Project Spotlight: J & M Precision Automotive Tank Removal
Fort Collins, Colorado
Receiving an inheritance isn’t always a good thing.
Mike Rieger, owner of J & M Precision Automotive at 425 N. College Ave. in Fort Collins, found that out recently when the City of Fort Collins bored on his business property to install fiber optic lines and hit an old underground storage tank (UST) he didn’t know existed. The City called in CGRS, which discovered another five USTs on the 0.13 acres. The Colorado Division of Oil and Public Safety (OPS) and the Poudre Fire Protection District required Rieger to remove them all.
The land J & M inhabits was previously the site of a gas station, and Jake Hurlbut, CGRS project manager, estimated the USTs were buried there over 40 years ago. The property previously belonged to Rieger’s father and his partner, who purchased it in 1982. J & M has been in business for 35 years this year.
Not only did CGRS find and remove all of the tanks, but it also performed an environmental assessment and cleaned up the site as quickly as possible to allow the boring to recommence. J & M was also able to continue normal business operations as the tank pull took place over a week.

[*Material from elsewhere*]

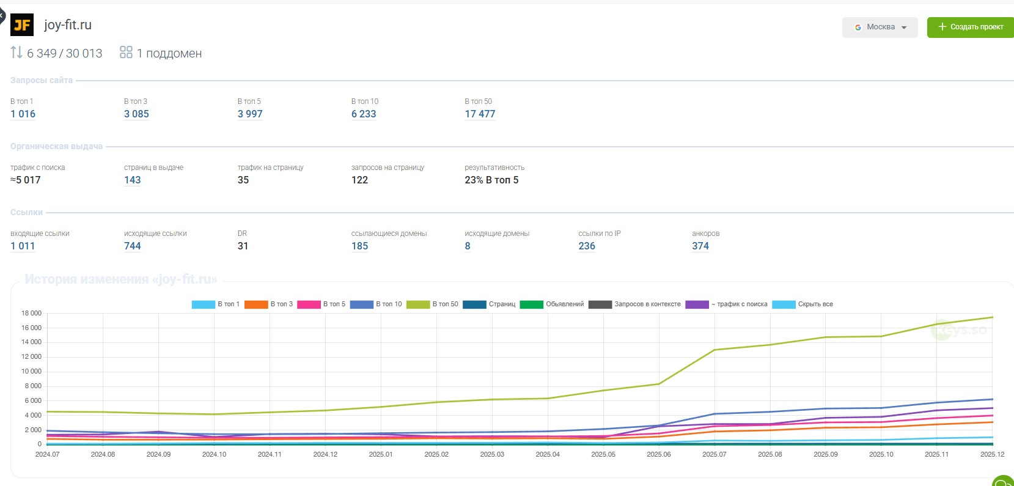Image resolution: width=1014 pixels, height=486 pixels.
Task: Click the up-down arrows position icon
Action: point(17,53)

Per OPS requirements, CGRS assessed soils during the tank closure but did not encounter or sample groundwater during the initial investigation. Soil analyticals showed minor petroleum hydrocarbon impacts in soils at one of the tank’s locations, initiating a “confirmed release” of hydrocarbons with the OPS and a Site Characterization Report (SCR) due by October 10, 2018.
CGRS will also prepare and submit an original reimbursement application to the Petroleum Storage Tank Fund for an abandoned tank owner on Rieger’s behalf.
To establish Fund reimbursement eligibility as a tank owner, tank operator or property owner who bears no responsibility for the release when an orphaned or abandoned tank is involved, a tank owner must provide proof that he or she:
- Did not install petroleum storage tanks on the property;
- Never operated petroleum storage tanks on the property;
- Never leased petroleum storage tanks on the property to another person for operation;
- Had no reason to know a release had occurred on the site when the site was acquired;
- Discovered the petroleum contamination after December 22, 1988;
- Owns a property on which contamination originated from the orphan or abandoned petroleum storage tanks on the site;
- And had no reason to know that the petroleum storage tank existed on the site when the property was acquired.